While I believe our dreams are mostly our subconscious moving thoughts to the surface as most dreams I know I can trace back to something going on in my life, it does make me wonder at times if there isn’t something more to them than that. I woke up not feeling so sad and I actually felt as serene as I did in the dream. It set the tone for the rest of the day.
“The stars are souvenirs you never lose. The past is never far.”
This was taken on a trip back east to visit my family. We had taken a trip to the local mall and they had one of those photo booths. This is me with my niece. She is a teenager now and just received her driver’s license this year. She is my only blood related niece and she is the first born. I remember when she was born feeling overwhelming in love with her. I guess you never know how much you could ever love another human being until a child comes into your life. Its almost scary.
I believe we shopped that day for school clothes. My sister was with my nephew who was maybe 5 or so at the time. When my nephew saw the picture here of me and my neice, he of course wanted to have one too, so back to the other side of the mall we returned.
What I love about these pictures is that they’ve so perfectly caught each of their personalities. My niece is more reserved. She is a thinker. I can see that in this picture. She is very big into softball these days and even gave up a trip to Florida because she didn’t want to miss a game. Talk about dedication!
My nephew, now in his early teens is big into acting now. He is the life of the party and when he landed the role as Wilbur from Charlotte’s Web, he told me he had finally gotten his ‘big break’. LOL. I love the joy on his face in the last picture. It is so complete. We as adults should be so lucky to smile like that and have it be natural.
The two of them have been two of the greatest joys in my life and they are my hope for the future. I keep these pictures on a bulletin board in my laundry room. I remember that day so well. I look at them and think, my, time is going by so fast. They have grown up so much. And man, I look so different from those days, too! I suppose I’ve done some growing up since then as well. At least I hope I have.

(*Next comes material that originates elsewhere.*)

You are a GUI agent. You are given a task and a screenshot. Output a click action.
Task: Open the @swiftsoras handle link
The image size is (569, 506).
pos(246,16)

This June I will go to visit them and hope to take in my niece’s softball game and also to go to an amusement park with my nephew where we’ll ride roller coasters and eat pizza all afternoon.
Last night I received a call from a friend of mine from back east. He asked if I remembered what I doing thirty years ago this day. Well, I know that I was 12 years old. That was about it. He reminded me that we were sitting in my room watching General Hospital when the broadcast was interrupted by breaking news that President Reagan had been shot. After getting over the shock of the amount of time that had gone by I started to piece together the random particulars of that day.
It was cloudy (it was Boston –go figure). I had changed out of my school uniform and put on cut-off jean shorts despite it being about 50 degrees outside. We walked around collecting money from our neighbors for a school play. I remember feeling giddy in a way but in a nervous way. We knew something was of course terribly wrong that day, but still being children there was a slight air of it all being pretend, like a movie, or better yet, like the soap opera that had been interrupted with the tragic news. Strange times. I still can’t believe how long ago that was and that my friend actually remembered this.
Years later I visited the Reagan Library in Simi Valley, CA. President Reagan kept a journal of his years in the White House. On display were his thoughts on what had happened to him and his willingness to forgive the man who shot him. I found it to be very touching. I don’t know if I would have the strength to forgive someone who tried to take my life.